Un esempio estremo di non coincidenza potrebbe essere: sponsorizzare un incontro di boxe con un’azienda che produce cosmetici femminili. Le due grammatiche qui hanno poco in comune, a meno che non si tratti di boxe femminile ed i cosmetici siano di quelli per “donne che non devono chiedere mai”. Eppure, sebbene questo sia un esempio volutamente estremo, ciò accade sovente, generalmente per relazioni amicali o per la passione dell’amministratore delegato per un dato sport. La sponsorizzazione funziona, certo. Ma quanto potenziale viene buttato al vento quando si accoppiano due elementi che nulla hanno in comune? Se invece i valori della disciplina sportiva o della perfomance artistica coincidono con i valori del brand, le due dimensioni si uniscono e possono coinvolgere insieme un numero maggiore di spettatori, registrare maggiore partecipazione emotiva, ottenere una maggiore soddisfazione da parte dell’azienda, consolidare una partnership, crescere insieme e riuscire davvero a sfruttare insieme quel vantaggio competitivo.

La gente, dice Kevin Roberts, vuole essere coinvolta. Ma per farlo, aggiungo, dobbiamo essere noi i primi ad essere coinvolti.

Purtroppo oggi non esistono ancora strumenti di analisi tali da garantire una valorizzazione (evaluation) chiara della sponsorizzazione. Tentativi ne vengono fatti e anche di questo ho raccontato in questo blog, ma davvero in questo momento non si è ancora identificato un metodo efficace e completo. Non per questo, tuttavia, bisogna precludersi una sperimentazione in questa direzione: quella delle emozioni.

Sempre a Merano, Remo Rusca (ZMSA Analytics), con metodo rigorosamente svizzero, ha sottolineato lo stesso aspetto. Usando gli stessi concetti, quello della grammatica valoriale, ha cercato di andare ancora più a fondo. Non solo i valori, ma il tipo di emozioni che un evento libera devono essere conosciute bene. Si parla di neuro-marketing e ciò personalmente mi spaventa. Mi puzza tanto di manipolazione subliminale. Eppure, senza diventare fantascienziati della sofisticazione cerebrale, mantenendo cioè i piedi su questa terra, nel rispetto degli individui, è necessario pensare al rapporto sponsor-evento come ad un’occasione per arricchire il patrimonio esperienziale dello spettatore. A noi organizzatori interessa che quel momento unico e irripetibile rimanga sedimentato nel cuore di chi l’ha vissuto. Non è il marchio ad essere memorizzato e vissuto. Lo sono le storie. E allora è necessario che brand ed evento raccontino e vivano insieme queste storie. Quella storia, quella che va in scena in quel momento.

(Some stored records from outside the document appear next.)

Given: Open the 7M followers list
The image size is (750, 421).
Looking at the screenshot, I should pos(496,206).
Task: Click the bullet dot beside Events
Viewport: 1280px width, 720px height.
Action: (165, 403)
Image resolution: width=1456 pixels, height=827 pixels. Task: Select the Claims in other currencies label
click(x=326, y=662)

Il dott. Rusca è andato ancora oltre e ha usato una parola ormai desueta e vetusta: filantropia. Ripulendola dal paternalismo ottocentesco l’ha riportata al suo significato originale. Io, come d’abitudine, mi rivolgo alla Treccani che dice che filantropia è “l’amore verso il prossimo, come disposizione d’animo e come sforzo operoso, di un individuo o anche di gruppi sociali, a promuovere la felicità e il benessere degli altri”. L’evento, se facciamo nostra questa definizione, è un momento di felicità.

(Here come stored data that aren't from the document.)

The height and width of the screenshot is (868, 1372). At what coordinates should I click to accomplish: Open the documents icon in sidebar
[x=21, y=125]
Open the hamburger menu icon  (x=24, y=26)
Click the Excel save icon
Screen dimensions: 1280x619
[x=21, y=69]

È tutto troppo poco concreto? Troppo volatile? Troppo immateriale? La domanda spontanea, immagino sia: ma come si fa? Torniamo nel mondo reale!

Io azzardo tre ingredienti fondamentali, ma essendo questo un terreno fertile e parzialmente inesplorato, è probabile che se ne possano aggiungere altri, nel tempo, con le storie che man mano vengono vissute.

1. tempo

per studiare e conoscere i propri valori e identificare aziende con valori simili, per intercettare le emozioni e le sensazioni

2. creatività e passione

per proporre alle aziende presenze e partecipazioni innovative, che superino la sterilità della passiva visibilità di un marchio

3. onestà

siamo i primi a doverci credere, siamo i primi a dover rispettare la nostra identità per rispettare quella dello sponsor, e quella del nostro spettatore.

Un evento è un pezzo di vita. È un momento di vita. Sta a noi riuscire a lasciarne una traccia indelebile nel cuore di chi l’ha vissuto.